▸ Entries provided:
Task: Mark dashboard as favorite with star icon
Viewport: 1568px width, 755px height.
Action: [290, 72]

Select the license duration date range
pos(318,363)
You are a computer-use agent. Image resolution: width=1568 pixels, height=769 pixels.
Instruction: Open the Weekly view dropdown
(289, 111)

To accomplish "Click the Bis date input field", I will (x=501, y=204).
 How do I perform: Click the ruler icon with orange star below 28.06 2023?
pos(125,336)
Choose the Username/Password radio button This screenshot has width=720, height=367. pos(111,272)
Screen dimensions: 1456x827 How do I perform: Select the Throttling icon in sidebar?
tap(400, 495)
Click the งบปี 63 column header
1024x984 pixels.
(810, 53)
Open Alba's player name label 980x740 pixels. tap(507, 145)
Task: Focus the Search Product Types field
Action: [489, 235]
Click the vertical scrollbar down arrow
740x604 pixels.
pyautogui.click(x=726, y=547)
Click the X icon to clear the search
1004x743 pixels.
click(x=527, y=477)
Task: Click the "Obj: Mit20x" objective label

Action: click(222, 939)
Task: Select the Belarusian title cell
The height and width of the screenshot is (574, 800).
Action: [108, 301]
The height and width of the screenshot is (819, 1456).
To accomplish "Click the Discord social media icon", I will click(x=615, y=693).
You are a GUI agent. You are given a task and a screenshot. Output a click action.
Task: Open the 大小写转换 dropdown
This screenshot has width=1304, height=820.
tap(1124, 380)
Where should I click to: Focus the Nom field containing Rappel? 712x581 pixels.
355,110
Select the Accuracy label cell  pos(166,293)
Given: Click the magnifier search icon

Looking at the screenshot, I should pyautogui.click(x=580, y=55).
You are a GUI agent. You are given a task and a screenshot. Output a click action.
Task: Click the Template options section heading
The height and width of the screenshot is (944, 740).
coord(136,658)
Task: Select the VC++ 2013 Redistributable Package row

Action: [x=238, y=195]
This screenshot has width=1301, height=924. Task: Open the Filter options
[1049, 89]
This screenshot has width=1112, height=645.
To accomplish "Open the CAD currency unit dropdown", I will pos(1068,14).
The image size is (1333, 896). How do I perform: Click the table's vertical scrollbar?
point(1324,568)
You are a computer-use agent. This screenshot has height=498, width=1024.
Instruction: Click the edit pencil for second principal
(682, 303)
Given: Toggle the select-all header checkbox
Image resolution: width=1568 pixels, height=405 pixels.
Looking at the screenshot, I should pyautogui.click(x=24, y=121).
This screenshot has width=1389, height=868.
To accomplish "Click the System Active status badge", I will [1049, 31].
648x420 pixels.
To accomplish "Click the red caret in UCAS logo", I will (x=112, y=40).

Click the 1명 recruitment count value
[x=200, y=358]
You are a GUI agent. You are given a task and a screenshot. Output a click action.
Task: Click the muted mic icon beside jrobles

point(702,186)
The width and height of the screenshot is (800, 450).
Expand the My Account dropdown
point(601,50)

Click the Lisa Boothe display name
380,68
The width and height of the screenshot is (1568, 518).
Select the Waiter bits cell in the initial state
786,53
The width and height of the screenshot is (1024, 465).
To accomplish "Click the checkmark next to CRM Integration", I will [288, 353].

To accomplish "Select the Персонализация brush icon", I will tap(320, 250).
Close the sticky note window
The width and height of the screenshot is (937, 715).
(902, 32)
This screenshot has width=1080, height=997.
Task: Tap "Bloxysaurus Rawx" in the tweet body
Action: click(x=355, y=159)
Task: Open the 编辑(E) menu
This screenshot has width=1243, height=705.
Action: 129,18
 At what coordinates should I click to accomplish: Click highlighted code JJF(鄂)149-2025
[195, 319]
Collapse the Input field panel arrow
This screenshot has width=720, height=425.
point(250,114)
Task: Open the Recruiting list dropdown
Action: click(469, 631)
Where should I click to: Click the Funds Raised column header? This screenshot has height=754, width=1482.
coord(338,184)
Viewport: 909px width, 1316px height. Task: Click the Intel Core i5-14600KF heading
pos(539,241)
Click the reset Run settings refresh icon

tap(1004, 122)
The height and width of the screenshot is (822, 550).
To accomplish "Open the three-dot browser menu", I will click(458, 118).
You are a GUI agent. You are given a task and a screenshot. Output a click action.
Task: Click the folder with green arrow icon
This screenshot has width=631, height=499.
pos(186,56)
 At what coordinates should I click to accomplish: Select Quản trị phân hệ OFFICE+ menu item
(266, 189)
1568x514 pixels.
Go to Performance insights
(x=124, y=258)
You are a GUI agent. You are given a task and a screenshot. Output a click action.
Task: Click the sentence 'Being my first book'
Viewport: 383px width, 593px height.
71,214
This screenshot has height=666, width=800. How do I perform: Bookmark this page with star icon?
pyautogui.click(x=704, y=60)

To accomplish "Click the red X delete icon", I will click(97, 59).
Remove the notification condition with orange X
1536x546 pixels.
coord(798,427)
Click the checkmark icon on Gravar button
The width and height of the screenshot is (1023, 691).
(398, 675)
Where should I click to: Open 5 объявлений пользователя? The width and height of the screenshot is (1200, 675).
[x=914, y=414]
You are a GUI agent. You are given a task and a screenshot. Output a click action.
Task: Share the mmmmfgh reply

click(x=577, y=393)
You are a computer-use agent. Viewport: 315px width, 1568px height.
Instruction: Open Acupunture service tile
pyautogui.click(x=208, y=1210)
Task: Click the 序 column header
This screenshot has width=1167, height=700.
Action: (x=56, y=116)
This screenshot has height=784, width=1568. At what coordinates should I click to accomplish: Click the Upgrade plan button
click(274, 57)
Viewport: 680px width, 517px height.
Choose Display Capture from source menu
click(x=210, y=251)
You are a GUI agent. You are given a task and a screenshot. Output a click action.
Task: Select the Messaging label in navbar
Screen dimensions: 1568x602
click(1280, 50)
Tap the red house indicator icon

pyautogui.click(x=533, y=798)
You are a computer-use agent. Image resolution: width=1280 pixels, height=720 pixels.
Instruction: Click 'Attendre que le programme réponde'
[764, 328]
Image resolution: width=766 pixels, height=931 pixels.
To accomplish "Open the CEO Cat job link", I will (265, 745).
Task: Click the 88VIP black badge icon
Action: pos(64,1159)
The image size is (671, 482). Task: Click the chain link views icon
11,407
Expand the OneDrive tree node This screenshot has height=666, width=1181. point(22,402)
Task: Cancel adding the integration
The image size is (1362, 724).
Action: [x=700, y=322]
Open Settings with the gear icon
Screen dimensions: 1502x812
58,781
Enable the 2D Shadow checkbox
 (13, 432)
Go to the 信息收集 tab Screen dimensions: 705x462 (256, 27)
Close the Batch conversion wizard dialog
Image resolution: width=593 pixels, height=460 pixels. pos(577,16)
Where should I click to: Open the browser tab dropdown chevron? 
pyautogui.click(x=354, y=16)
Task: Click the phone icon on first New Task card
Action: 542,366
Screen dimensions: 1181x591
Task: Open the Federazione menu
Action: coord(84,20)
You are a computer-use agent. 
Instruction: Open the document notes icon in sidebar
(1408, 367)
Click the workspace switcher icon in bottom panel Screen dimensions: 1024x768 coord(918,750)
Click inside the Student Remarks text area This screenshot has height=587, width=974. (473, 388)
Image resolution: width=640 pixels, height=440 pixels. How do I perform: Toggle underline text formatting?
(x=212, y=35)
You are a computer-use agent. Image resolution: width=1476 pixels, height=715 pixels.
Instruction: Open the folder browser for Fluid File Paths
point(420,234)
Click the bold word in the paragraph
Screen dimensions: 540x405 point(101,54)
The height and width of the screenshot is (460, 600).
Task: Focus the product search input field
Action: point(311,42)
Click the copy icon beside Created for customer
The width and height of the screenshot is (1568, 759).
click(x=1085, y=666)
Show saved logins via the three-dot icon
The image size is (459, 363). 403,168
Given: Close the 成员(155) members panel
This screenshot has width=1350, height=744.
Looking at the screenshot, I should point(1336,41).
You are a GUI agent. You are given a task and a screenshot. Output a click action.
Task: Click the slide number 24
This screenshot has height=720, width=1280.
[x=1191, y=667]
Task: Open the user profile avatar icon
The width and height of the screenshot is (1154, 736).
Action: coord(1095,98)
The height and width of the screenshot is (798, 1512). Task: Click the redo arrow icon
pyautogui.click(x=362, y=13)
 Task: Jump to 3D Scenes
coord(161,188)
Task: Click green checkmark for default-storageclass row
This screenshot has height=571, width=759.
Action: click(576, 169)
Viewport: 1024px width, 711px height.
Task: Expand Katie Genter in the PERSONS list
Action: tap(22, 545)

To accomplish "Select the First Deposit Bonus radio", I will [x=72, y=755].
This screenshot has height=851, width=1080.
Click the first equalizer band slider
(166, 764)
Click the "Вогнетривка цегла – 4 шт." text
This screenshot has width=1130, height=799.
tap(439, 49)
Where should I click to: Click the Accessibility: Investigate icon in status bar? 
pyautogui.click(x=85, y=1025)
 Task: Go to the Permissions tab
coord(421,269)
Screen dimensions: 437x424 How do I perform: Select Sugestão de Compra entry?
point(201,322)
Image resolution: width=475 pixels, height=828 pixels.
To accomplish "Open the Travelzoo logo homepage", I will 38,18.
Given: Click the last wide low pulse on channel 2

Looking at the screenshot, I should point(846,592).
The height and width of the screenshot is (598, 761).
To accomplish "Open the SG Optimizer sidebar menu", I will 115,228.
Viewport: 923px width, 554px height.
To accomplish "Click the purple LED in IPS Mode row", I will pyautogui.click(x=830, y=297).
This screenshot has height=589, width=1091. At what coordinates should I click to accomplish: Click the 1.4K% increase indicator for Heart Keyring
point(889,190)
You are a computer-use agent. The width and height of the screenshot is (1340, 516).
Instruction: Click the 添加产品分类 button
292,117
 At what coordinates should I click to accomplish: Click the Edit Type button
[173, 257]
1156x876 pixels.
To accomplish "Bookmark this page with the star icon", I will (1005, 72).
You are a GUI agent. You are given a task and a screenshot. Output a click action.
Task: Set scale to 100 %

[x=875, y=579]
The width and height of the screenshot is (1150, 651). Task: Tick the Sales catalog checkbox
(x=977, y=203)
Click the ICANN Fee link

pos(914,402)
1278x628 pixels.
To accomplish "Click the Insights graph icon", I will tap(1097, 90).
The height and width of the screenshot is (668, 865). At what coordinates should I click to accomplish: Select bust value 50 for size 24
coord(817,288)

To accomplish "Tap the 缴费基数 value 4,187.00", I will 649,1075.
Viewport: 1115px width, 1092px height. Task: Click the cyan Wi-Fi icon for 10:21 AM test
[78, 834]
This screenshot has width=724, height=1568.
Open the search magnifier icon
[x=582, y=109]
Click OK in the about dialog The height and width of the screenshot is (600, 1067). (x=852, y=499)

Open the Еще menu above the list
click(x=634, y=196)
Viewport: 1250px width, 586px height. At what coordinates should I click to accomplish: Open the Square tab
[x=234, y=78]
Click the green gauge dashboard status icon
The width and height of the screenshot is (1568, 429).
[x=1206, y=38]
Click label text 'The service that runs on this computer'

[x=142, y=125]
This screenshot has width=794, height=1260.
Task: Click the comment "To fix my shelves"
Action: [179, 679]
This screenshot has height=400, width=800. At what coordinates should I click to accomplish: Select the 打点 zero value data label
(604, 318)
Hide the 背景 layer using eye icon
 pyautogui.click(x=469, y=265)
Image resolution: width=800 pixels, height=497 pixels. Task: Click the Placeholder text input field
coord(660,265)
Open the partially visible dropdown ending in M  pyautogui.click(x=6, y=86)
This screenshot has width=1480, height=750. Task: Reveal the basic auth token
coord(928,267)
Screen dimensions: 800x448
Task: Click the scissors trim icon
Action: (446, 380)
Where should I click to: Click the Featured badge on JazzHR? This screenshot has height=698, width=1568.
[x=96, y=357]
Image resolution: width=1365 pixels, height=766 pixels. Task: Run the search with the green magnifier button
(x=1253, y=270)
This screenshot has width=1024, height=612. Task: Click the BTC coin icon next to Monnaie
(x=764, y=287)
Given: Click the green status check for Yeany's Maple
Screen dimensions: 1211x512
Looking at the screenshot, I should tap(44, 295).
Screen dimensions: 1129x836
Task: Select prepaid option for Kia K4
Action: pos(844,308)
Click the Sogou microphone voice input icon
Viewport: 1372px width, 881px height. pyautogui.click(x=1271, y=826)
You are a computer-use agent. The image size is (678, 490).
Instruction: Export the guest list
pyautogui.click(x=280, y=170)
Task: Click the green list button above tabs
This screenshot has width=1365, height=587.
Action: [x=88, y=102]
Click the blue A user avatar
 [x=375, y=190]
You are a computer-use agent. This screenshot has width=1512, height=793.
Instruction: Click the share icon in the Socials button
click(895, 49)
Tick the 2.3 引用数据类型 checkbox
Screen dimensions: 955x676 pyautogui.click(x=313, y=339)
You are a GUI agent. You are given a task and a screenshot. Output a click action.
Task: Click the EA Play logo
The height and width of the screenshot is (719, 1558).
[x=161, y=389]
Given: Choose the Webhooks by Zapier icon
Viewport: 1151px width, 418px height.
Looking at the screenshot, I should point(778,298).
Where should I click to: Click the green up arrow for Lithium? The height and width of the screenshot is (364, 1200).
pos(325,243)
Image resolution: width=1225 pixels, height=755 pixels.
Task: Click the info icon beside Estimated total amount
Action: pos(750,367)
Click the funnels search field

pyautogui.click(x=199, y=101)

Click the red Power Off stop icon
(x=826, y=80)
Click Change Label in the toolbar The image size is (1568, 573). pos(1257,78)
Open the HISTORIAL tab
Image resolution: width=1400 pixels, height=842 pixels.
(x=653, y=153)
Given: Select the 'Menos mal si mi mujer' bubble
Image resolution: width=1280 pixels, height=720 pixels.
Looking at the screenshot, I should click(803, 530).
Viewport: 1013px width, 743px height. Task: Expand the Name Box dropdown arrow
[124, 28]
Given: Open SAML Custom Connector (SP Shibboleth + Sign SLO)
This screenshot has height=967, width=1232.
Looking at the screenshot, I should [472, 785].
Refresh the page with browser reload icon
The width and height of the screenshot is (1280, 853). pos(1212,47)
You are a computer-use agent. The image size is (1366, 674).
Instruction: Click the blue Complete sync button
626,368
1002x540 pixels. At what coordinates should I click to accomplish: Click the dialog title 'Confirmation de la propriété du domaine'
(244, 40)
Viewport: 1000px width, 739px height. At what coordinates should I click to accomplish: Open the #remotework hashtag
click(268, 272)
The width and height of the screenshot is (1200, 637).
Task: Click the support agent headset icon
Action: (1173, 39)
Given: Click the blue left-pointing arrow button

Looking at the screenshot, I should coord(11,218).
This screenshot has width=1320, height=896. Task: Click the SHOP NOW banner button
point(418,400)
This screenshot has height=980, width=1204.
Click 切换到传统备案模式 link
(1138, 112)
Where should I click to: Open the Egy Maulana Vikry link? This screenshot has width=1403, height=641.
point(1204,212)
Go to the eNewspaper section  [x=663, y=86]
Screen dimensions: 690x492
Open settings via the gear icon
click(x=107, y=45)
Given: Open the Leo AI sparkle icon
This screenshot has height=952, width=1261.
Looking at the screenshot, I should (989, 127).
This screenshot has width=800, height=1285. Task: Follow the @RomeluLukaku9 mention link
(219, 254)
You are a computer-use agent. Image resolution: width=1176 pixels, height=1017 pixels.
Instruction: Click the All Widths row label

▸ Task instructions:
Leave out every line above except those from the line with "Where should I click to: Open 5" up to and including the line with "Task: Click the 序 column header", and copy those exactly.

▸ The completed task:
Where should I click to: Open 5 объявлений пользователя? The width and height of the screenshot is (1200, 675).
[x=914, y=414]
You are a GUI agent. You are given a task and a screenshot. Output a click action.
Task: Share the mmmmfgh reply

click(x=577, y=393)
You are a computer-use agent. Viewport: 315px width, 1568px height.
Instruction: Open Acupunture service tile
pyautogui.click(x=208, y=1210)
Task: Click the 序 column header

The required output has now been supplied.